Last night, I think the President found some of his better angels, and listened to them. He grew up and rose to the moment.

I relate to this in a personal way. He and I are the same age, and I know that change and rebirth are possible at any age, because I have done it. If we open up the rusty hinges to our soul, wisdom can come pouring in. Compassion also.

I felt humanity in him last night, and for the first time, and I was lighter for it, somewhat relieved. I don’t expect to agree with him or like everything he does, but I do expect to not be frightened or disheartened by him every time he opens his mouth or tweets. And I wasn’t this morning, I wasn’t frightened or disheartened. That felt good.

I can handle differences of opinion, I am not a prisoner of the left or the right. I can navigate between the arguments.

But I was having trouble coming to terms with the loss of compassion I was seeing across the new political spectrum, the darkness, the focus on the dark side, the divisiveness, assaults on strong women,  and verbal cruelty. The lack of compassion or humanity.

Compassion is central for me in a political leader, and that was causing my weightiness.I have always seen this as a compassionate country.

I felt some of that compassion and humanity from last night, and I accept it and give it the benefit of the doubt.

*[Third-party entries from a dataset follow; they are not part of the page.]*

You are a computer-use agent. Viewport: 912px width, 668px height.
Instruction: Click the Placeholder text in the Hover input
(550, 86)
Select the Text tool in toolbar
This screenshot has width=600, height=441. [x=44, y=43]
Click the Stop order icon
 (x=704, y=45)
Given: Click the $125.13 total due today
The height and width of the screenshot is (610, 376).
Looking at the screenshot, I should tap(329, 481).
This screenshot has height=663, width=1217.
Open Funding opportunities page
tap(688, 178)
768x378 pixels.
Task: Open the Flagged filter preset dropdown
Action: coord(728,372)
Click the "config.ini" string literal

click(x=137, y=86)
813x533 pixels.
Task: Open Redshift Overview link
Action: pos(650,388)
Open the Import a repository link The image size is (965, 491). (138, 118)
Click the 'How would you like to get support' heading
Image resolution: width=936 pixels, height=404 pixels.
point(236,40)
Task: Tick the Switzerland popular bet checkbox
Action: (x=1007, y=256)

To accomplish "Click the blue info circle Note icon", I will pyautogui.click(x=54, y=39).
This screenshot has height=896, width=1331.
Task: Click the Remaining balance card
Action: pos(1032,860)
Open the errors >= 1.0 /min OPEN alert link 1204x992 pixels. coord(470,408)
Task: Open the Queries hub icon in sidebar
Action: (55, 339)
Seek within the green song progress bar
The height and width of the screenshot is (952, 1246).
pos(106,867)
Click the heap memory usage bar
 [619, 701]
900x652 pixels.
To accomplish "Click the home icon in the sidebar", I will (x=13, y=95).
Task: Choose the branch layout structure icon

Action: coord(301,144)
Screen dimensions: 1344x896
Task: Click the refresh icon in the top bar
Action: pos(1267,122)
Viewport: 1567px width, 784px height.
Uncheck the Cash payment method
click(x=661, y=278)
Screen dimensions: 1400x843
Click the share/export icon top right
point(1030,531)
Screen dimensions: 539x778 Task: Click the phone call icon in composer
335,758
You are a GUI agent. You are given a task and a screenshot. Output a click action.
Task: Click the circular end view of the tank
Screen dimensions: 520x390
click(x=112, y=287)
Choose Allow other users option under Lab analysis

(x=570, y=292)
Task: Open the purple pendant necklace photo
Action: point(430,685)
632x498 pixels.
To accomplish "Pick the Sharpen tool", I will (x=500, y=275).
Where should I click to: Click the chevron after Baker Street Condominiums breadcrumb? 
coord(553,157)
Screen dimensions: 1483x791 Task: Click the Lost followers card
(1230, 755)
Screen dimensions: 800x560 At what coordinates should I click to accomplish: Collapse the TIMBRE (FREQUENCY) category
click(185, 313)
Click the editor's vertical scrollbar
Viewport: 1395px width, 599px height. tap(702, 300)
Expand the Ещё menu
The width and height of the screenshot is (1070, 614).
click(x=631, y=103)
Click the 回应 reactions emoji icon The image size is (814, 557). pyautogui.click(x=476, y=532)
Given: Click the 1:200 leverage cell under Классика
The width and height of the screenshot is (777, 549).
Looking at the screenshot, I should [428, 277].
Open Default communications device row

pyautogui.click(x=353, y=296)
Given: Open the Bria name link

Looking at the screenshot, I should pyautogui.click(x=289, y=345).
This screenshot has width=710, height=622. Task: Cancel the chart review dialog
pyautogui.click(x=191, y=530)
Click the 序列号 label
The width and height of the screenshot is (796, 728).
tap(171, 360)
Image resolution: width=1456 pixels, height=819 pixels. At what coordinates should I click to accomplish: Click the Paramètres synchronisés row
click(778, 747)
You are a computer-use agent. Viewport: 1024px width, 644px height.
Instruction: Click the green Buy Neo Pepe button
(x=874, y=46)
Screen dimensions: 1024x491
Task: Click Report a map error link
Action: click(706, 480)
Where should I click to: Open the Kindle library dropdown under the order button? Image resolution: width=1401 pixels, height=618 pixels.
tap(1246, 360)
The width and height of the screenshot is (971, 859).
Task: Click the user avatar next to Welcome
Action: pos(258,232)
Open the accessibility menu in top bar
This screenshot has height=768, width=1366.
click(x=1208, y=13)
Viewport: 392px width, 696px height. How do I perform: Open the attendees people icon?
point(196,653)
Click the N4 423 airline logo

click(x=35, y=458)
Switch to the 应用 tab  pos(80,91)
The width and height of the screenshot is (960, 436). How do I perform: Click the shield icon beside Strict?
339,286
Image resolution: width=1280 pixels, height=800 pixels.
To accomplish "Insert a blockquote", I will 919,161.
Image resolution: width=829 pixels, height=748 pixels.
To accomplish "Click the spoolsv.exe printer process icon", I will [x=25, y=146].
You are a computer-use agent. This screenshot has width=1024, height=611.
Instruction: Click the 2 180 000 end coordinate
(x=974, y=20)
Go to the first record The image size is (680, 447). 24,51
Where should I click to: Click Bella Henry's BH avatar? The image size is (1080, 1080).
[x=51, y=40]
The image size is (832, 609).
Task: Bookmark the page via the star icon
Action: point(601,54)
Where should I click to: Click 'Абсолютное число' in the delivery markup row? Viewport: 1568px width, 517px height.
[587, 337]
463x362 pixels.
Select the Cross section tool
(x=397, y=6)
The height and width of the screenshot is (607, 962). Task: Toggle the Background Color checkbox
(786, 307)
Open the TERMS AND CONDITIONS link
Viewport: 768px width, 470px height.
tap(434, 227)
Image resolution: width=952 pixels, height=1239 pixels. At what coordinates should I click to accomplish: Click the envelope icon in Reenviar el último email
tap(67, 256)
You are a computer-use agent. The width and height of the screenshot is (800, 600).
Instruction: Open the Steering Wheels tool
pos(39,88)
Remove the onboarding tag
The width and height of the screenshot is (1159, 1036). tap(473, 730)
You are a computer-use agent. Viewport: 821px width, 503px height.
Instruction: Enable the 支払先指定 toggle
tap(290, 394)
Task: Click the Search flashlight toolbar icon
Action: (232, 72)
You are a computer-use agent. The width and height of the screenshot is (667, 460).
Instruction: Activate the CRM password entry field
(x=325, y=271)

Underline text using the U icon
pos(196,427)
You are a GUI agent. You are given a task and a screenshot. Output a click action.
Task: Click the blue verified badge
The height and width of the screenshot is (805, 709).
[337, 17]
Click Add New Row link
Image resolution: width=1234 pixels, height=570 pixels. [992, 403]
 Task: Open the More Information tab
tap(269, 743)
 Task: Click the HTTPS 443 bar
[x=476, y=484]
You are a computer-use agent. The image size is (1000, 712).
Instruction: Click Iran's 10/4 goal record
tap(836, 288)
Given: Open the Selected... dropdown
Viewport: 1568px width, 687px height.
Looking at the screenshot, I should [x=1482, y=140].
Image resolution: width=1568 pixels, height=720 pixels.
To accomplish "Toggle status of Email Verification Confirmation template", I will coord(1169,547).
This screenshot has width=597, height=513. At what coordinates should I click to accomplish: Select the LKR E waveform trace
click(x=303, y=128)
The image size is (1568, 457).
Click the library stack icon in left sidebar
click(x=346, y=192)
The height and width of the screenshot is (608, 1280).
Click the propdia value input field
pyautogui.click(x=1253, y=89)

It didn’t appear staged or contrived to me, and if it is, that will quickly become apparent. Power can corrupt, but it can also be sobering and humbling.

For the sake of lightness, I hope his phone is taken away and melted down, and he listens rather than tweets. Everyone will still pay attention. In my mind, you can’t be a leader and an angry adolescent at the same time.

For the first time last night, I felt he was aware of me and of people like me, and at least nodded to our existence and sensitivities. We live here too.

The President has some interesting ideas that deserve discussion and consideration, not all this name-calling and childishness and drama. Perhaps that will happen now, he isn’t going anywhere soon. Leaders ought not to frighten and divide people, but work instead to find common purpose and ground, and unite them.

Last night, he showed at least an awareness of that obligation. My friends who supported him claimed they always saw this humanity in him, he just applied it narrowly and in an angry way. But they always argued it was there. Last night, I saw some of it.

For almost a year, every day seem to bring a new cruelty, or outrage or distortion or lie, and that is a choice, a philosophy of life, the Mother of weightiness.

I hope to remain lighter, but equally committed to my values.

Today, I am taking nothing for granted, I am going forward with my own notions of compassion and politics.

Maria and I are going to Albany to meet with some refugee volunteers and talk about helping with an art show the refugees are planning for the end of the month. Sunday, I hope to meet some refugee families, prepare Welcome Bags for the children, see if I can take my compassion farther and help in more direct ways.

I will do my work, the President will do his. I will respect him and be open to him, I hope he will do the same for me and the many people who hope he succeeds, even if they did not vote for him.

If I do, and he does, then there is hope for all of us, perhaps we can actually began the hard work of compassion and listening, even if we don’t always like what we hear, or get our way. Like he said earlier in the way, we will all have to negotiate, we will all have to give something up in order to do anything good.

Even if we struggle long and hard for what we each believe. Perhaps the time has come to let loose a bit, and lose some of our very weighty gravity.